The United States has ordered Nato ally Turkey to stop attacking Kurdish units in northern Syria and focus on fighting the Islamic State (Isis). Turkish troops have pounded areas around Jarablus, despite the town being liberated from IS last week (Tuesday 23 August), a state of affairs the US calls "unacceptable and a source of deep concern".
The latest tensions come as the White House recently announced that US President Obama and Turkish President Erdogan will meet face-to-face at the G20 summit in Hangzhou, China, on Sunday (4 September).
The border town of Jarablus was taken by the Turkish-backed Free Syrian Army (FSA). Ankara says it is clearing both IS and the Kurdish Popular Protection Units (YPG) from the border region.
However, the YPG are one of the main forces within the Syrian Democratic Forces (SDF), which the US regards as allies.
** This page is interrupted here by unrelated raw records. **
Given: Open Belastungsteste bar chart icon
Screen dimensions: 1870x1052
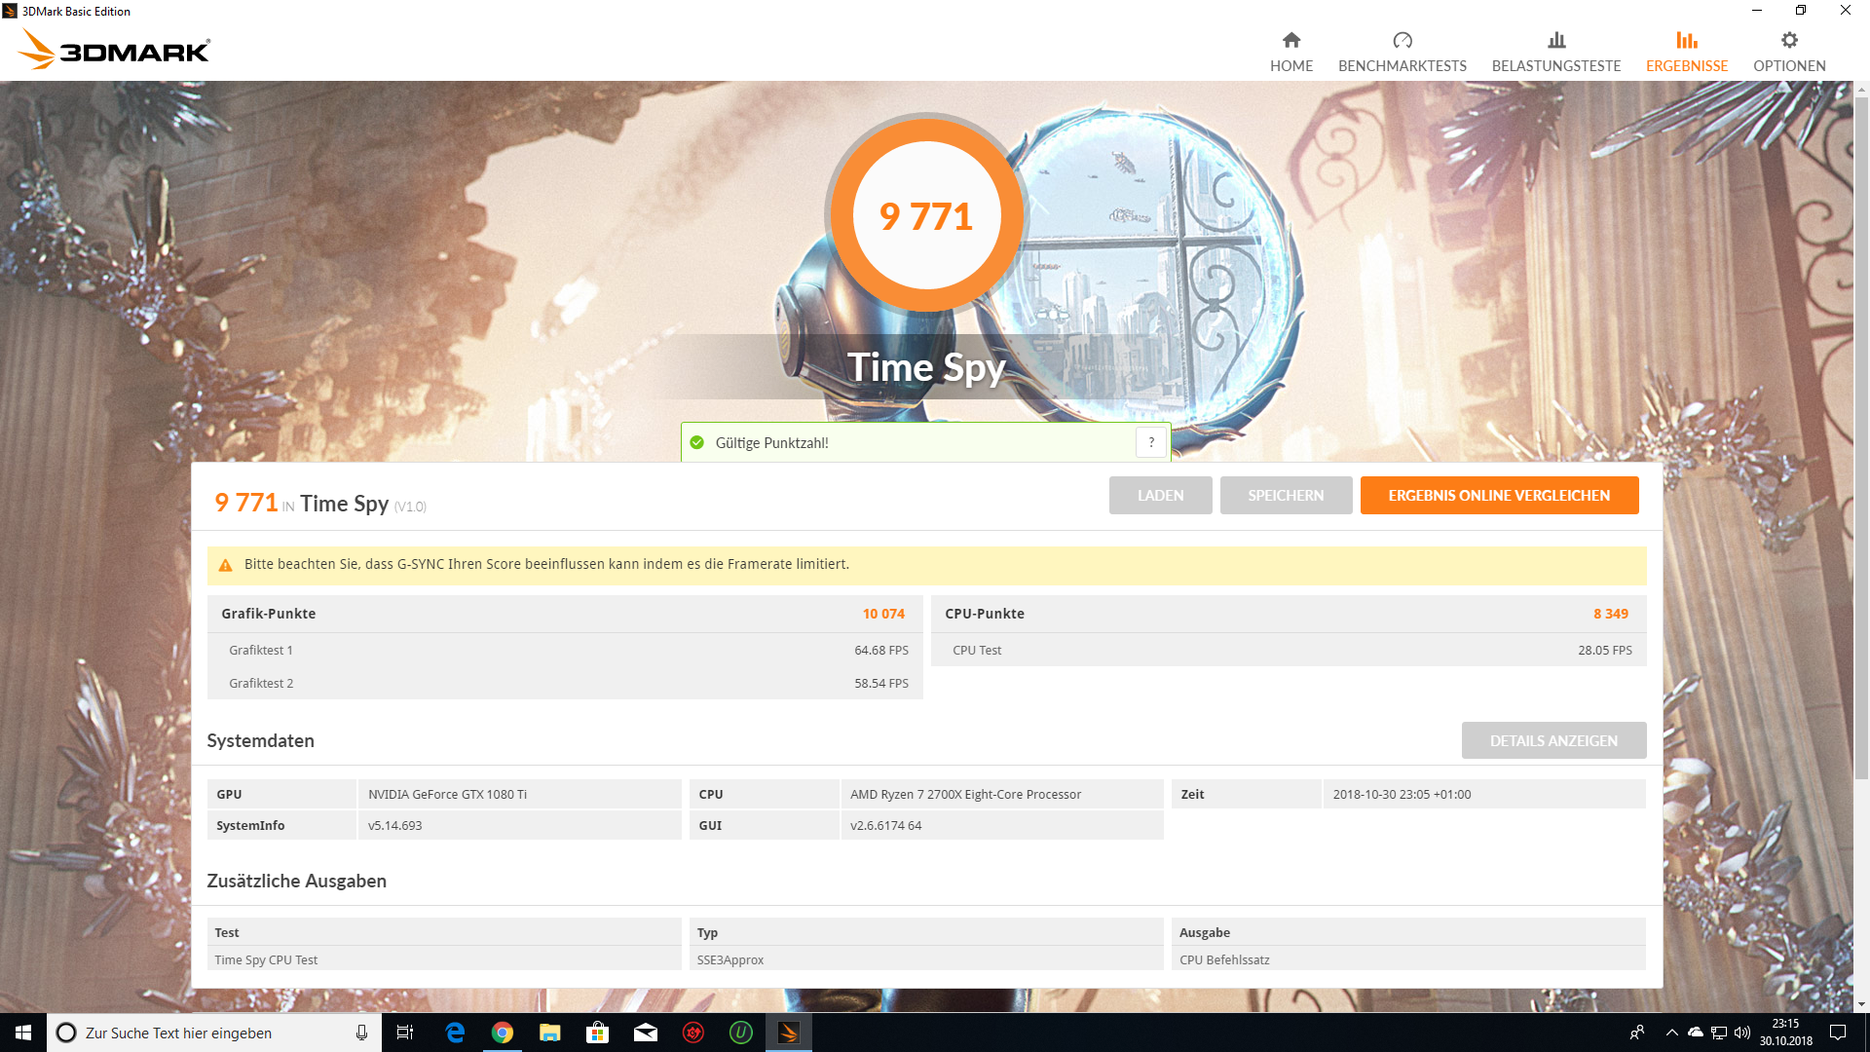Looking at the screenshot, I should (x=1556, y=40).
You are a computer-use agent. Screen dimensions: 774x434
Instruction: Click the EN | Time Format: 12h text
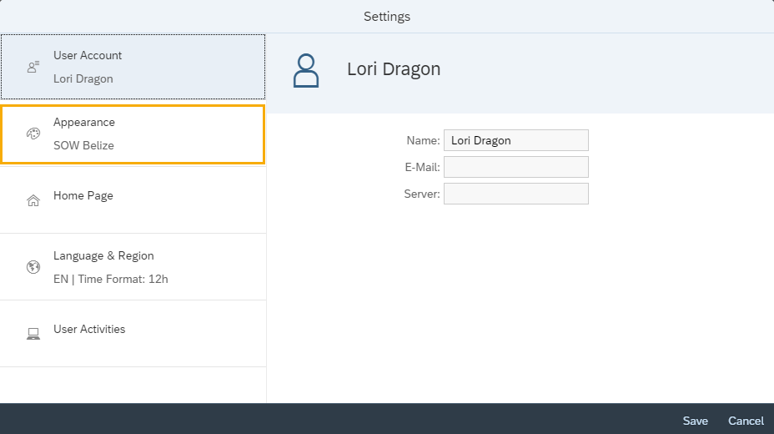(110, 279)
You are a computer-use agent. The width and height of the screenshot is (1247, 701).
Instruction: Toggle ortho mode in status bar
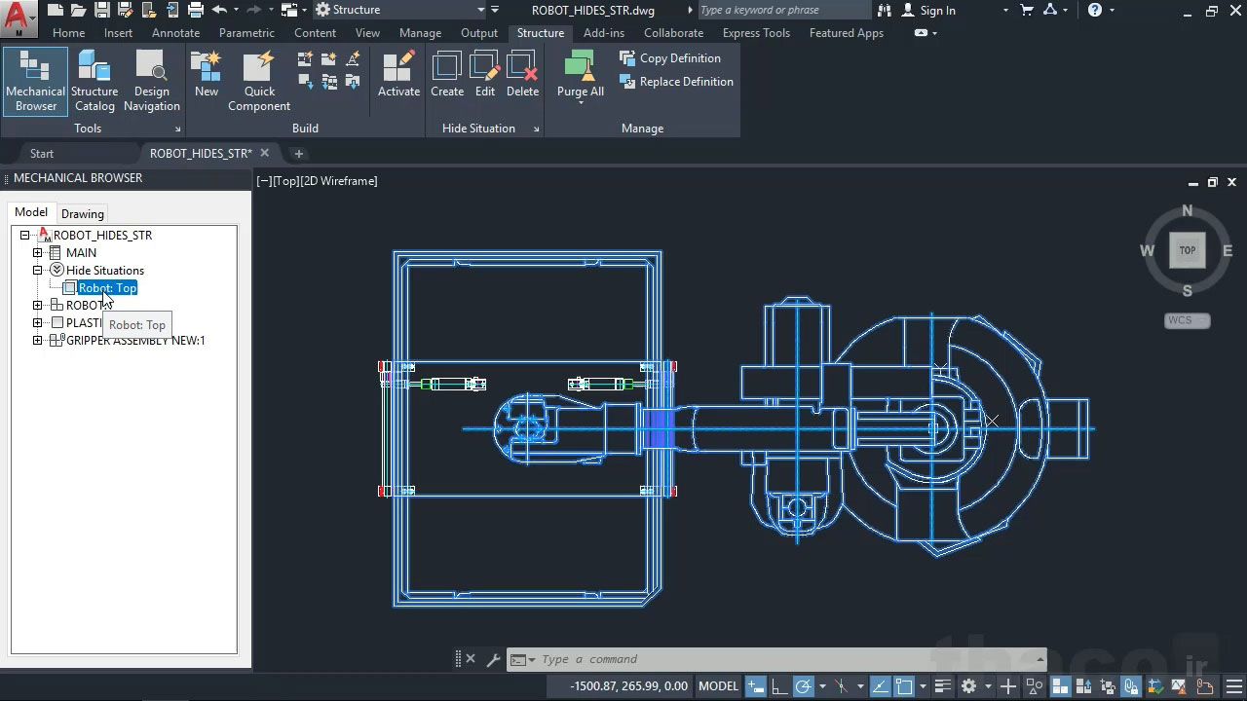[x=779, y=686]
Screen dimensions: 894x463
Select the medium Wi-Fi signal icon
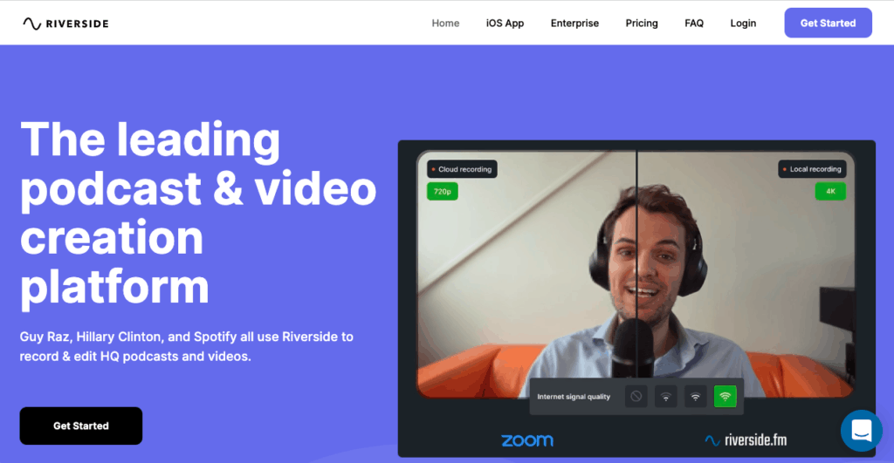696,397
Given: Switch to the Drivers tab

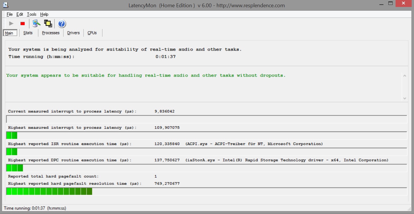Looking at the screenshot, I should [73, 33].
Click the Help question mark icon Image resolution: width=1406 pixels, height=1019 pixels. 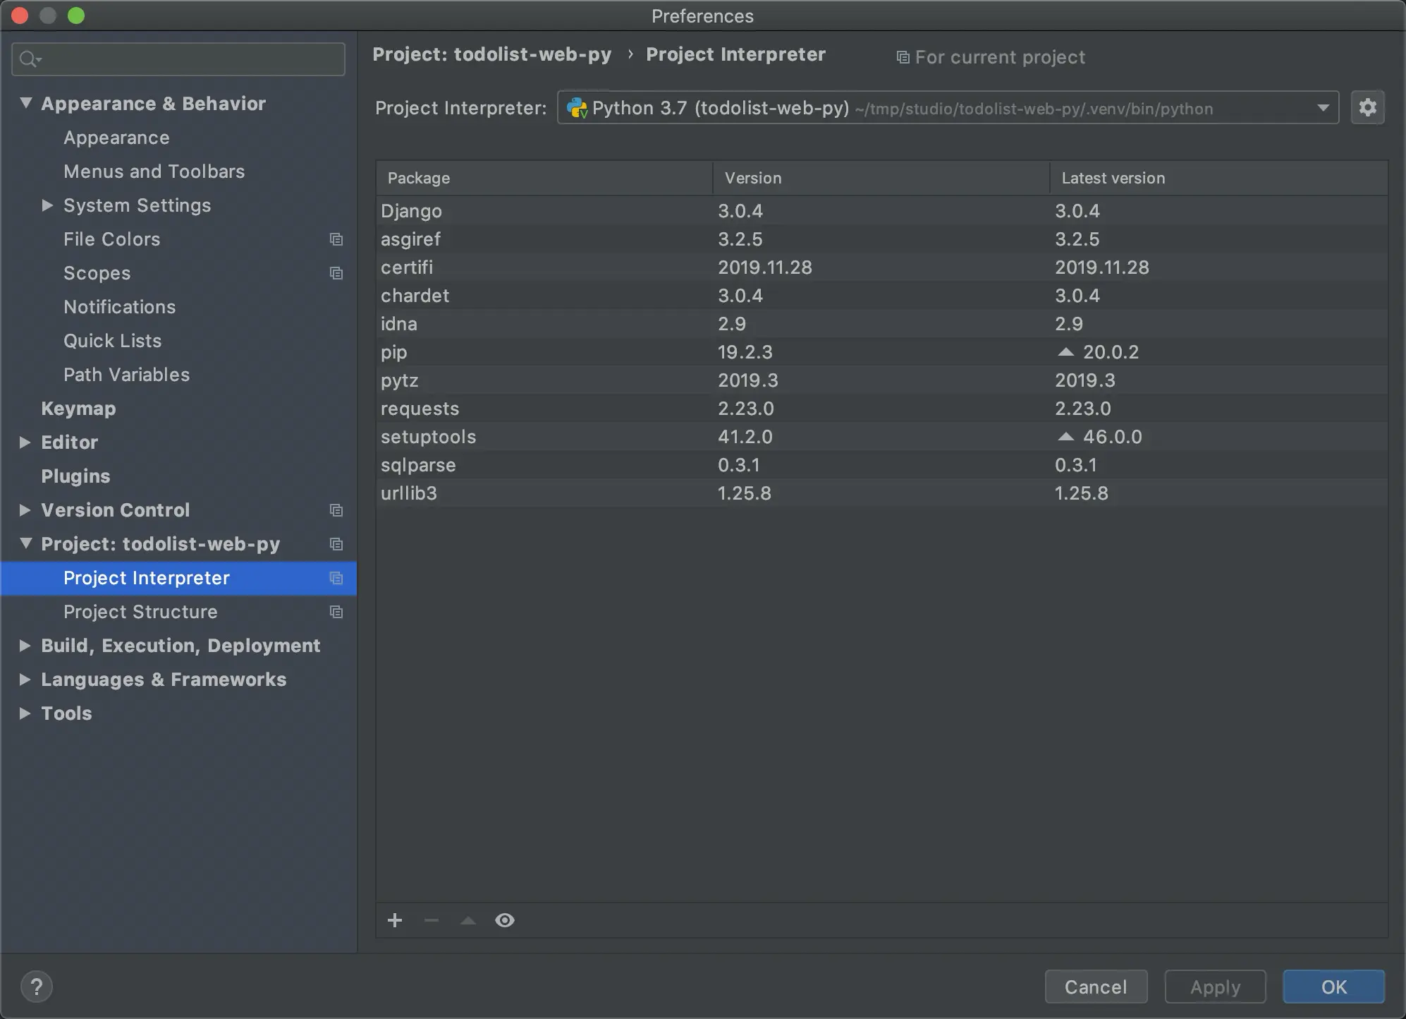pos(37,986)
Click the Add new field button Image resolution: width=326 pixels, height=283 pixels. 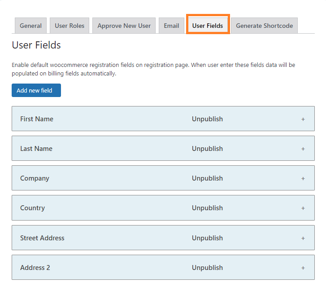pyautogui.click(x=36, y=90)
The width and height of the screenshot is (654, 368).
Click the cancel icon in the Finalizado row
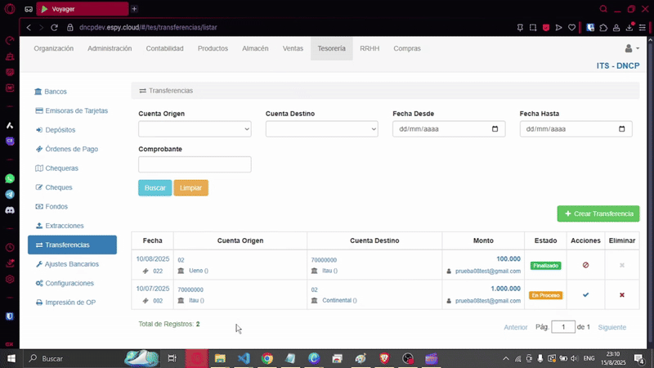pyautogui.click(x=585, y=265)
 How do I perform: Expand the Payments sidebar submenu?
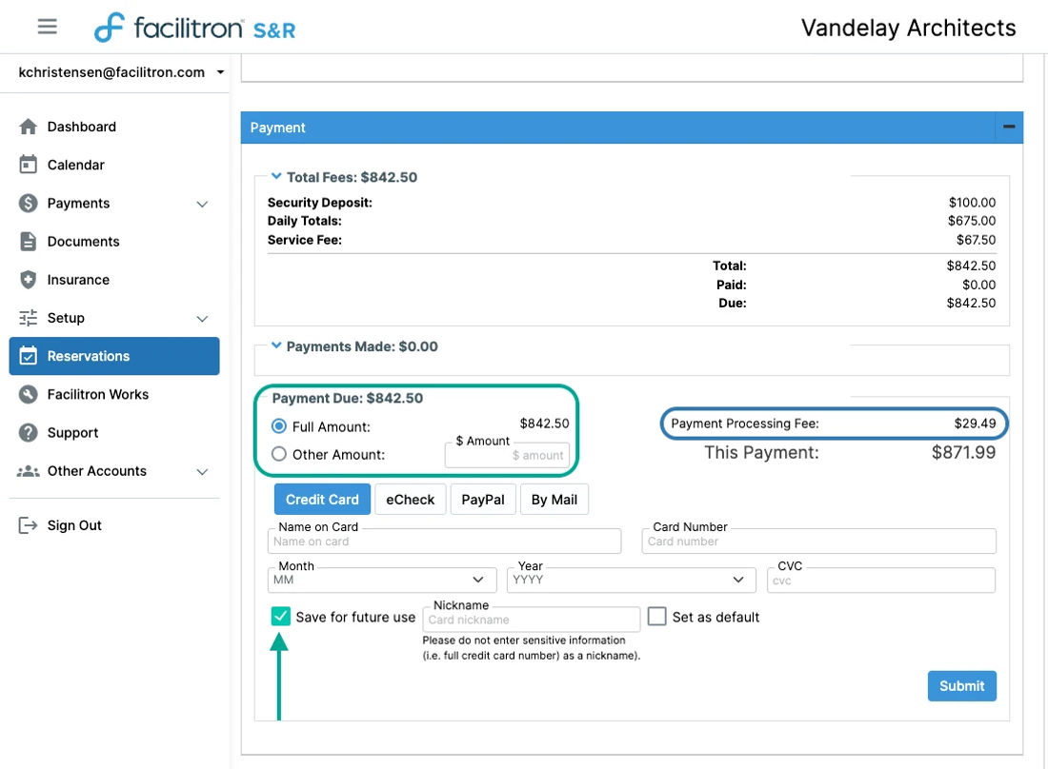[x=202, y=204]
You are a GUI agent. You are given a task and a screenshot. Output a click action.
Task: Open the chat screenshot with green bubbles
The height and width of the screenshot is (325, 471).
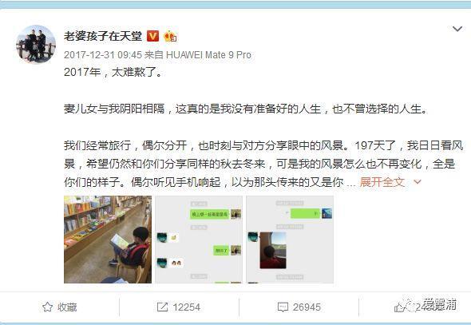(x=199, y=240)
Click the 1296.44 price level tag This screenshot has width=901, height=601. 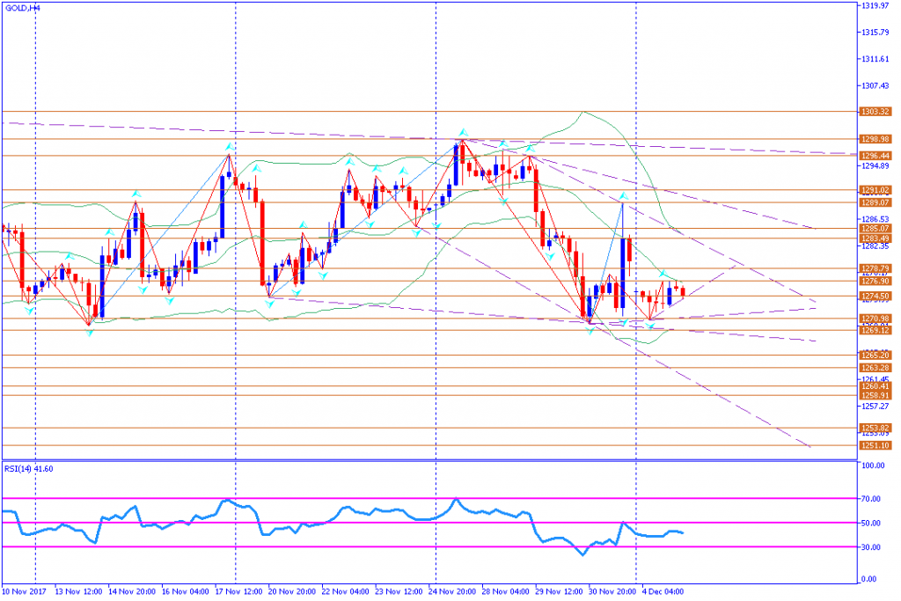pyautogui.click(x=875, y=155)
The YPG claims to have withdrawn from Jarablus and says Turkey's claims to be attacking Kurdish "terrorists" are a pretext for occupying Syria.
In a series of strongly-worded Tweets on Monday afternoon (29 August), the US special envoy to the coalition, Brett McGurk - quoting from a Defence Department (DOD) briefing - said: "DOD: Monitoring reports of airstrikes & clashes south of #Jarablus b/w Turkish forces, some opposition groups, & units affiliated with #SDF."
McGurk continued: "We want to make clear that we find these clashes - in areas where #ISIL [Isis] is not located - unacceptable and a source of deep concern. The United States was not involved in these activities, they were not coordinated with U.S. forces, and we do not support them.
"Accordingly, we call on all armed actors to stand down and take appropriate measures to deconflict & open channels of communication. The US is actively engaged to facilitate such deconfliction and unity of focus on #ISIL, which remains a lethal and common threat."
Ankara says the YPG is linked to the Turkish PKK, responsible for countless acts of terrorism within its borders. However, Kurd-dominated areas of Turkey have been devastated by Turkish military actions. Turkey is concerned that Kurds within their country, Syria, Iraq and Iran may be trying to move towards an independent state.
Relations between Turkey and the US were already fraught, following the failed coup in July and President Erdogan's overtures to Russia just months after Turkish troops shot down a Russian fighter.